- Short problem A:
Format the records from the line containing "当サイトについて (92, 2451)" through the end of the records as a numbered list, omitting any blank lines.
######
Book Club: Hodge, DJ & Producer

Welcome to our Book Club series. Reading has always been a part of my life, for as long as I can remember, and I’ve always had a curiosity into what other people were reading, often questioning my family members about the books they had on their shelves or at the pool. Over the last few years, I’ve reconnected with that joy and it has become a constant with my friends, sharing our recent favourite reads, what we’ve taken away from them and what we are excited about exploring next. Bringing those conversations to 909, our Book Club series will delve deeper into other creative’s reading history from what they enjoyed when they were growing up, their most impactful read, quotes and more. In order to extend this community of readers, there is a bonus question for those who answer where they recommend a book(s) to next person who contributes to the club.

For this week’s edition of Book Club we have Bristol legend Hodge. Putting out music for over a decade now, Hodge is a staple within UK dance music, a go to producer for heavyweight club records. Over the years, he has released on labels such as Livity Sound, Houndstooth, Berceuse Heroique, Hemlock Recordings and Peach Discs to name a few. This isn’t including the countless of remixes he has put out for the likes of SCALPING and Roska as well as collaborative releases with Laurel Halo, Tzusing, Shanti Celeste, Peder Mannerfelt, Facta and most recently Simo Cell. In April 2020, Hodge released his debut album ‘Shadows In Blue’ on Houndstooth to great acclaim and cited books as one of the key influences for the project. Swapping Rekordbox for his book shelf, Hodge digs deep into his favourite reads, starting with his childhood and moving onto to highlighting some of the formative sci-fi novels that have helped inform his music writing.


Your favourite childhood book? 

When I was younger I was very into Treasure Island, when I was around 8 years old maybe. I remember it had this moment where it introduced the narrating character after he’d been telling a story for a while, like “ I forgot to say, my name is .. “ and I decided to adopt that into every bit of school work I did for a while, no matter what it was, I’d introduce my self halfway through.


Most impactful/influential book you’ve read? 

Really hard question, so many books have stayed with me. The first immediate answer is Parable of the sower by Octavia E Butler – that really affected me.

Down and out in Paris and London changed the way I thought about working jobs and life experience in general. At the time I was working as a KP washing dishes on night shifts and it lined up really well to be reading that at the same time. I guess it sort of romanticised what I was doing, I felt it was an important life experience – brutal work though, kills your back.
######
- Short problem B:
According to the book club interview, which label released Hodge's debut album?

- Extracted material:
######
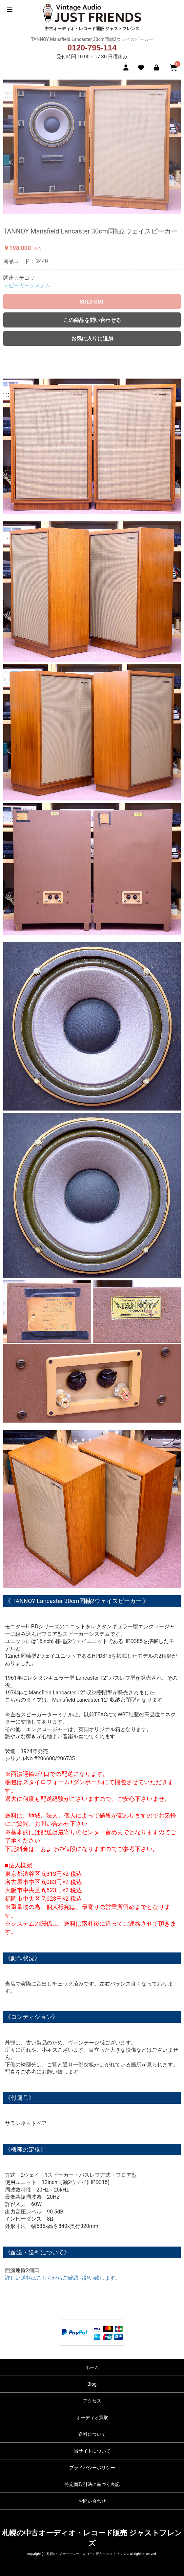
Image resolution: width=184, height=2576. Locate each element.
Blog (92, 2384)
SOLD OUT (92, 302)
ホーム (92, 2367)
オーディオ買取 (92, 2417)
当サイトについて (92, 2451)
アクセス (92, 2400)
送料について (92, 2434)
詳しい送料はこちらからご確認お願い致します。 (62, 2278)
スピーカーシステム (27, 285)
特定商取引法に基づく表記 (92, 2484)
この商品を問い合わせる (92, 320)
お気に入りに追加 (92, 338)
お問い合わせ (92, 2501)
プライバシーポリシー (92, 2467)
######
- Expected answer A:
1. 当サイトについて (92, 2451)
2. アクセス (92, 2400)
3. 送料について (92, 2434)
4. 詳しい送料はこちらからご確認お願い致します。 (62, 2278)
5. スピーカーシステム (27, 285)
6. 特定商取引法に基づく表記 (92, 2484)
7. この商品を問い合わせる (92, 320)
8. お気に入りに追加 (92, 338)
9. お問い合わせ (92, 2501)
10. プライバシーポリシー (92, 2467)

- Expected answer B:
Houndstooth